## EXERCISE DIRECTIONS
The output should be limited to the line holding "Open the inbox tray icon" and the lines after it through the end of the entries, each restated exactly.

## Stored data
★ ★ ★

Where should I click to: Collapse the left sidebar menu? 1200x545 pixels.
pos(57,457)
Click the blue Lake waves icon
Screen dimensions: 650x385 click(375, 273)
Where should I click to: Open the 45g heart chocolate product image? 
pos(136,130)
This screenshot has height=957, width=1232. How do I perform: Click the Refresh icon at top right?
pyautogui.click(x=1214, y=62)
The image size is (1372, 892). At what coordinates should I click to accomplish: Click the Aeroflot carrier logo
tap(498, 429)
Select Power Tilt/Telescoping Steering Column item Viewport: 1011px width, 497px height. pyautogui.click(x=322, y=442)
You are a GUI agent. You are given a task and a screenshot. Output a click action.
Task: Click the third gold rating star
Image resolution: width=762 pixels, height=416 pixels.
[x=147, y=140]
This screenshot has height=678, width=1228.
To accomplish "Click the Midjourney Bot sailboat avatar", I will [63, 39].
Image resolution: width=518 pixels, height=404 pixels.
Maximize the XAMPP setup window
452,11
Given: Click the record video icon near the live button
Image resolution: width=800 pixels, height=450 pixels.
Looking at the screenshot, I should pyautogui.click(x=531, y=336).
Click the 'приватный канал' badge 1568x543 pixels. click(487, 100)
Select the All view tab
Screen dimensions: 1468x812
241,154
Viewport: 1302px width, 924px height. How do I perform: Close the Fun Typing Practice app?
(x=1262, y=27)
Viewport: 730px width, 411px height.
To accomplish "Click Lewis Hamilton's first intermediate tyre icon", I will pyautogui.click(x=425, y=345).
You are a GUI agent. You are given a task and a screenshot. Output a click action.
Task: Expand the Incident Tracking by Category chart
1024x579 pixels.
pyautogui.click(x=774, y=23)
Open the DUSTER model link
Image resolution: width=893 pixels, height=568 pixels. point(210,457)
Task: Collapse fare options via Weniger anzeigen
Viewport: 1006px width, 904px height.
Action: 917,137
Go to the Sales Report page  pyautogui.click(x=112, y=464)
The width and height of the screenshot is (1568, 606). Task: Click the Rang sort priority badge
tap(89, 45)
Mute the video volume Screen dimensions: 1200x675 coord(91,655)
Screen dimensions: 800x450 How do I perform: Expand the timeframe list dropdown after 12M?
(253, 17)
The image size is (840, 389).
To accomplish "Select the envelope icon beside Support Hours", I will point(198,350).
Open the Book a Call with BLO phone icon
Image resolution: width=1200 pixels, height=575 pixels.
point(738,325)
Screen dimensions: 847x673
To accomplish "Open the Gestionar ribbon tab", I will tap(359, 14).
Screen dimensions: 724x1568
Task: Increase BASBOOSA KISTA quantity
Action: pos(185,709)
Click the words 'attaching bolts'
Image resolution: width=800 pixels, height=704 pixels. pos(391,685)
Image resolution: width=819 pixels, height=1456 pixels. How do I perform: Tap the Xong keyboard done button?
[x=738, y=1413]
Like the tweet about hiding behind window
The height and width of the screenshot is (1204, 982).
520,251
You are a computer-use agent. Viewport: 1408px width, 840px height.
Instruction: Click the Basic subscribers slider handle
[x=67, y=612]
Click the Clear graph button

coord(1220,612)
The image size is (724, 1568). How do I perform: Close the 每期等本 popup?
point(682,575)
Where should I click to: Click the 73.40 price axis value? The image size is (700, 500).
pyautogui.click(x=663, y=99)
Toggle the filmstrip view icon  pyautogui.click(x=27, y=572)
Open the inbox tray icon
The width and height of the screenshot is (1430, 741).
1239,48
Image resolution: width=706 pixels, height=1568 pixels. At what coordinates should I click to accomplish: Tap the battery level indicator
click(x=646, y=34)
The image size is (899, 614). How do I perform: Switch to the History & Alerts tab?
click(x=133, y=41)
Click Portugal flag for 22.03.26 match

★ ★ ★

## FINAL ANSWER
Open the inbox tray icon
The width and height of the screenshot is (1430, 741).
1239,48
Image resolution: width=706 pixels, height=1568 pixels. At what coordinates should I click to accomplish: Tap the battery level indicator
click(x=646, y=34)
The image size is (899, 614). How do I perform: Switch to the History & Alerts tab?
click(x=133, y=41)
Click Portugal flag for 22.03.26 match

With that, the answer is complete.